The Independent National Electoral Commission (INEC) has announced that it plans to approach the Supreme Court over the appellate court’s conflicting judgements on INEC’s deregistration of several political parties.
Festus Okoye, INEC’s National Commissioner and Chairman of its Information and Voter Education Committee revealed this after confirming that INEC had received a copy of the judgement of the Court of Appeal delivered on Monday, Aug. 10, 2020 in an Appeal filed by the Advanced Congress of Democrats (ACD) and 22 other parties relating to their deregistration by the Commission.
“In the judgement, the Court of Appeal held that the deregistration of ACD and 22 others is ultra vires the powers of the Commission and ordered the Commission to reinstate them.”

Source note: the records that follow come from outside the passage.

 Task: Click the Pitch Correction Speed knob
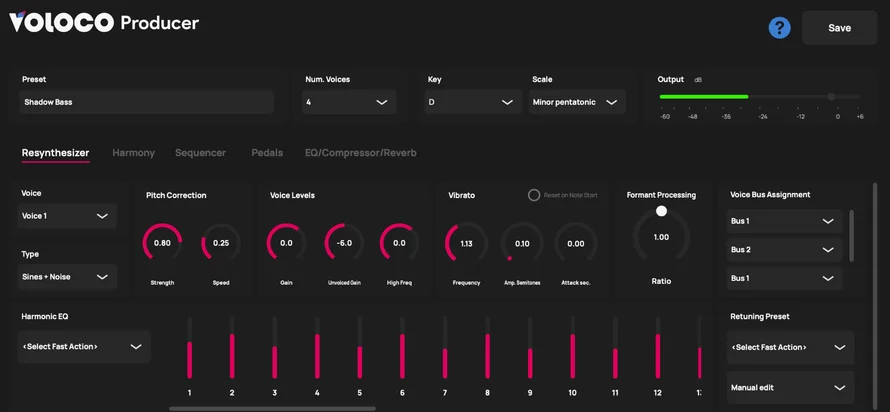[x=221, y=243]
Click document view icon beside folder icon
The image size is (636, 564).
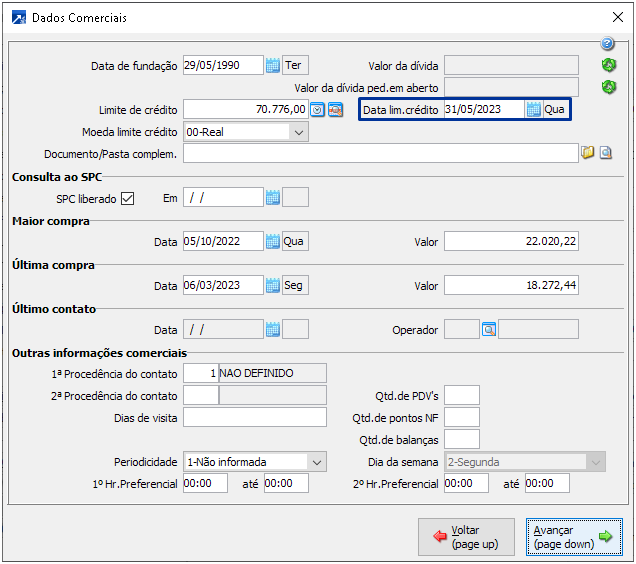click(x=606, y=153)
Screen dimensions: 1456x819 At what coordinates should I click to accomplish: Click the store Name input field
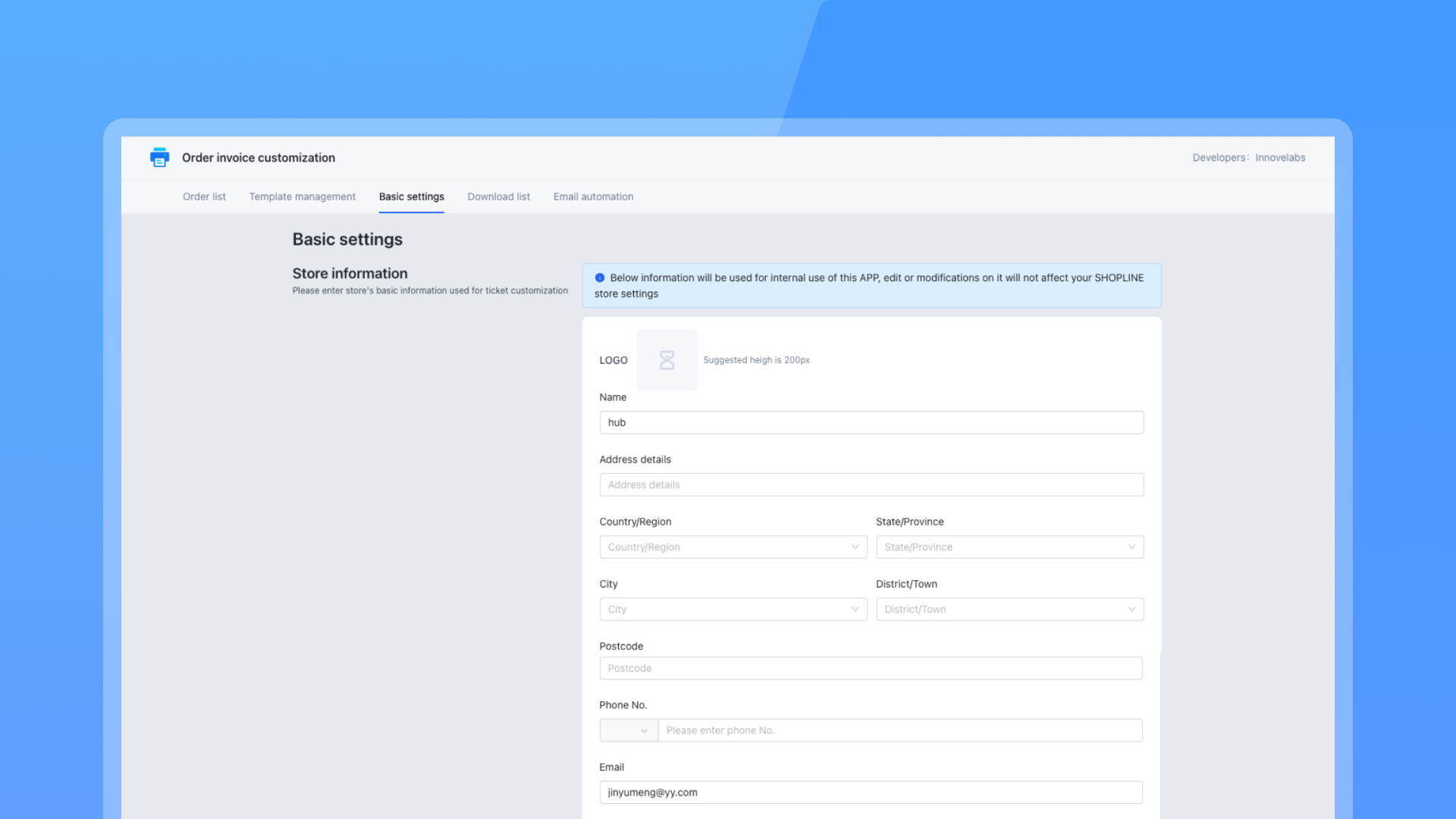(x=871, y=422)
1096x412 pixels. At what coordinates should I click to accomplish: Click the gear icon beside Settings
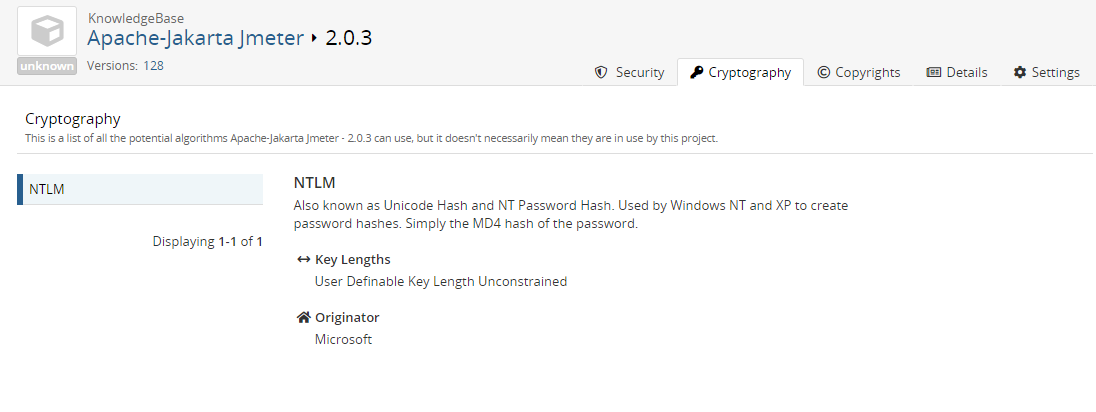point(1020,72)
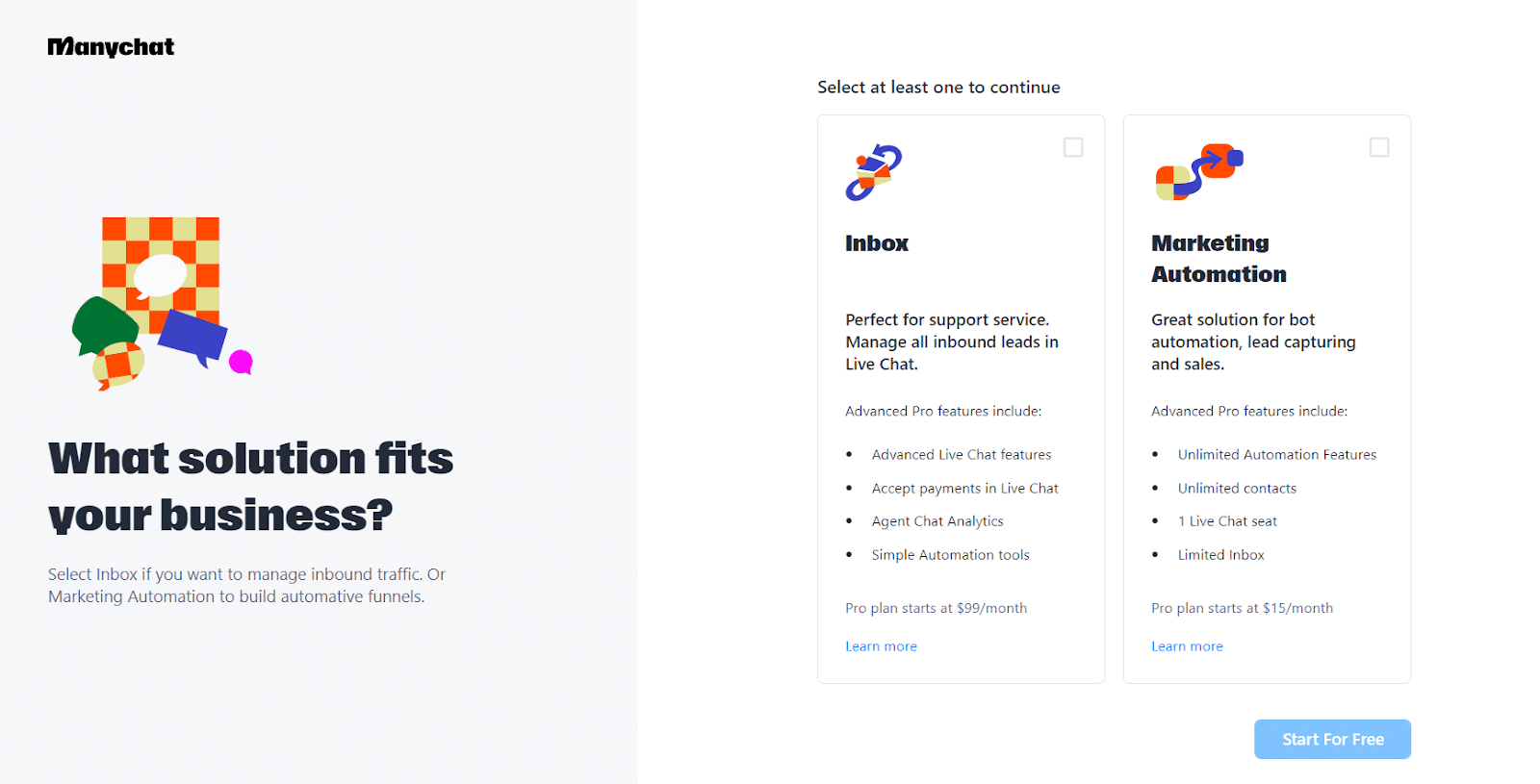Viewport: 1540px width, 784px height.
Task: Click the "Accept payments in Live Chat" bullet
Action: [964, 489]
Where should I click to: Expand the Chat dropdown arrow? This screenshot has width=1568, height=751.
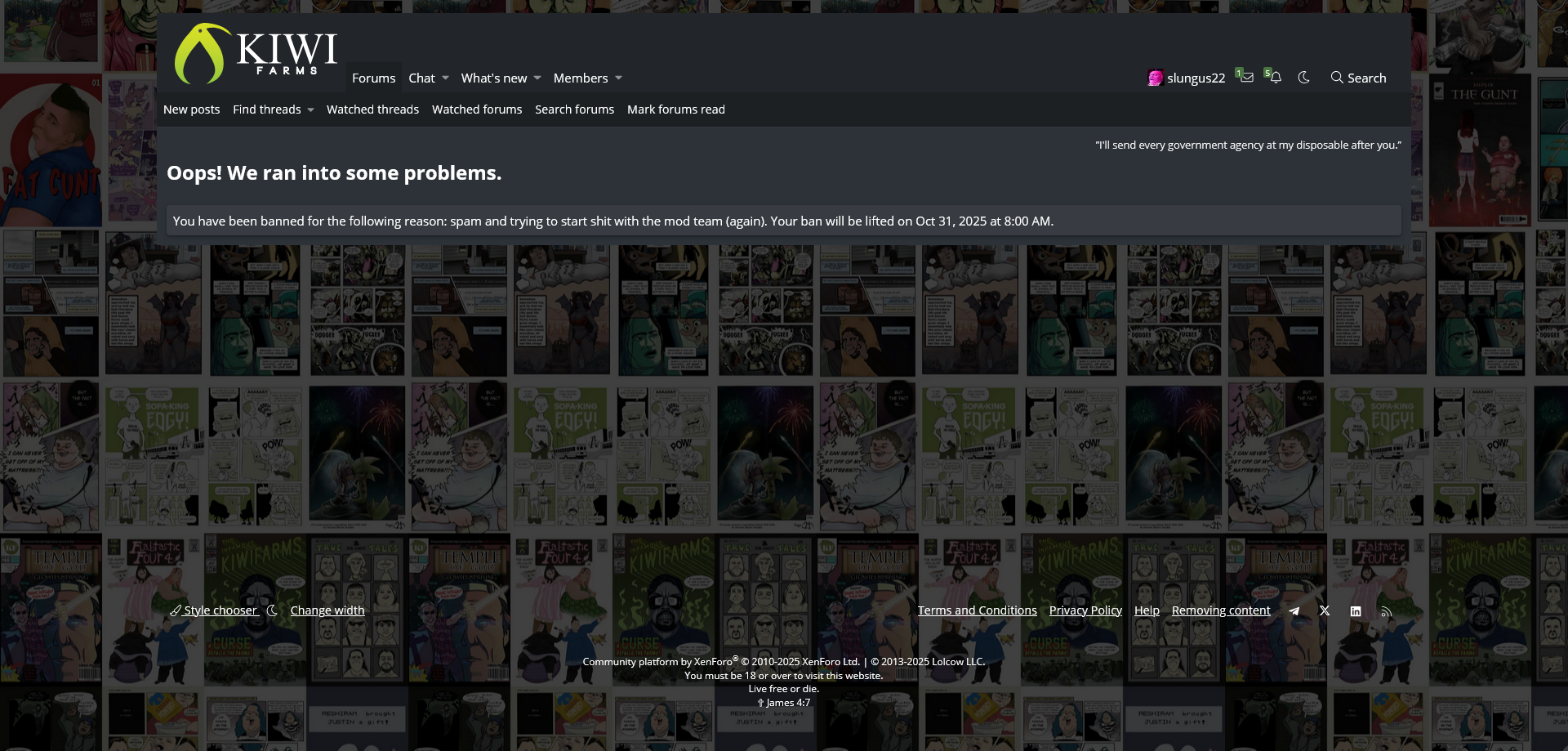[x=445, y=78]
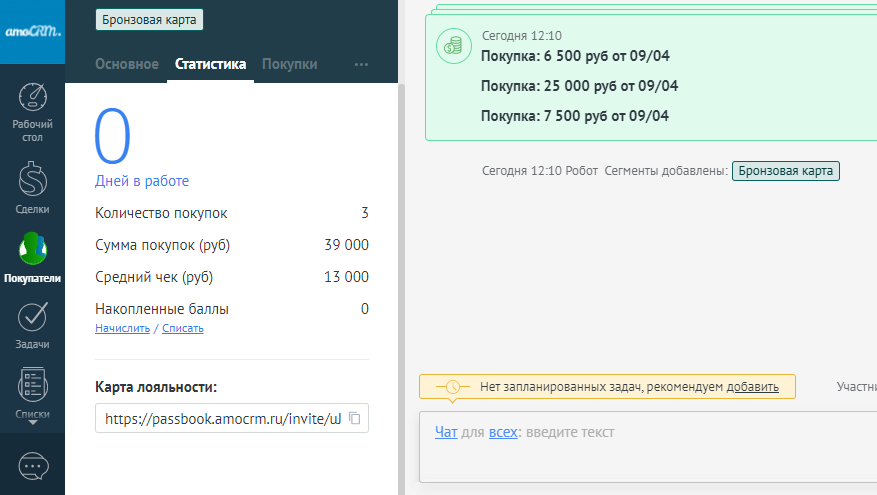Click Начислить points link

coord(122,328)
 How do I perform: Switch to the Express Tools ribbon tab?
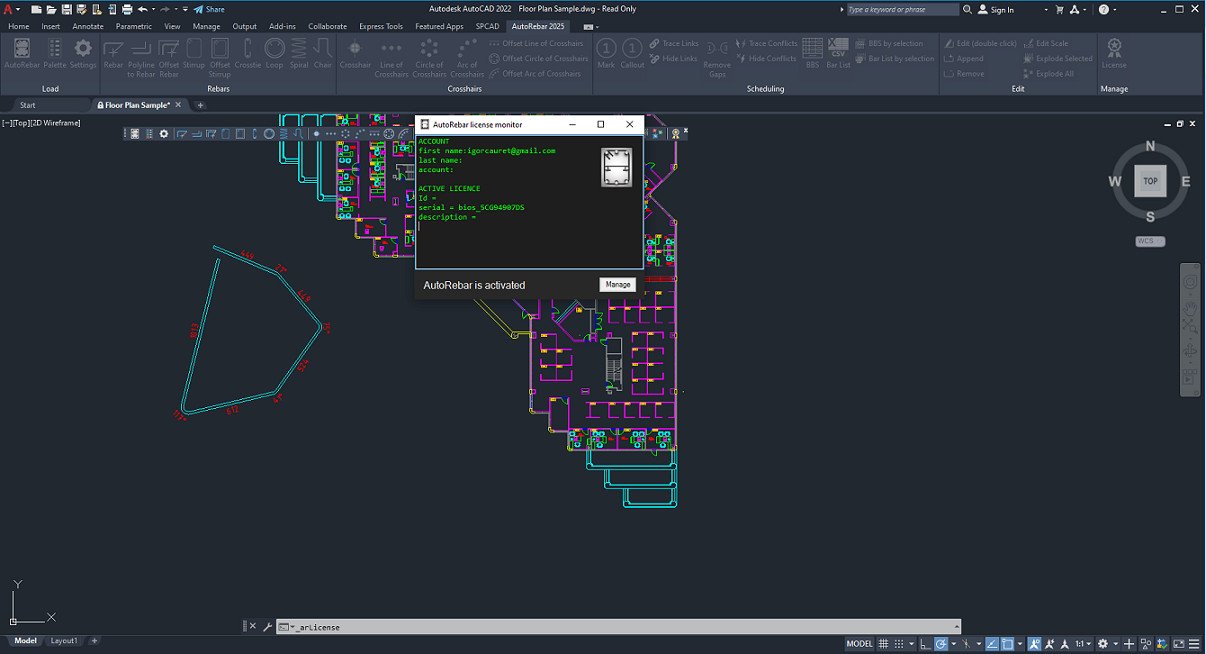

Okoye said that on July 29, 2020, the Court Appeal, Abuja Judicial Division in an appeal filed by the National Unity Party (NUP) agreed that INEC had the powers to deregister political parties that fail to meet the constitutional threshold in section 225A.
He added that dissatisfied with the judgment the National Unity Party lodged an appeal which is presently pending before the Supreme Court.
“The Commission is therefore faced with two conflicting judgements from the Court of Appeal; one affirming the powers of the Commission to deregister political parties and the other setting aside the deregistration of ACD and 22 others.
“Faced with two conflicting judgements from the same Court, the Commission is not in a position to pick and choose which one of them to obey.
“Consequently, the Commission will approach the Supreme Court for a final resolution of the issues raised in the two conflicting judgements.”
Okoye noted that meanwhile, the Commission was focused on preparations for the conduct of the Edo and Ondo Governorship elections scheduled to hold on Sept. 19, and Oct. 10.
He added that the commission was strictly and methodically following its timetable and schedule of activities derived from the Constitution and the Electoral Act.
“We assure Nigerians and the people of Edo and Ondo States that the Commission is on course and will deliver on its mandate.”
INEC had, on Feb. 6, deregistered 74 political parties for their inability to fulfil requirements for existence based on Section 225A of the 1999 Constitution (as amended)
It cited that the 1999 Constitution (as amended) vests in INEC, the power to register and regulate activities of political parties.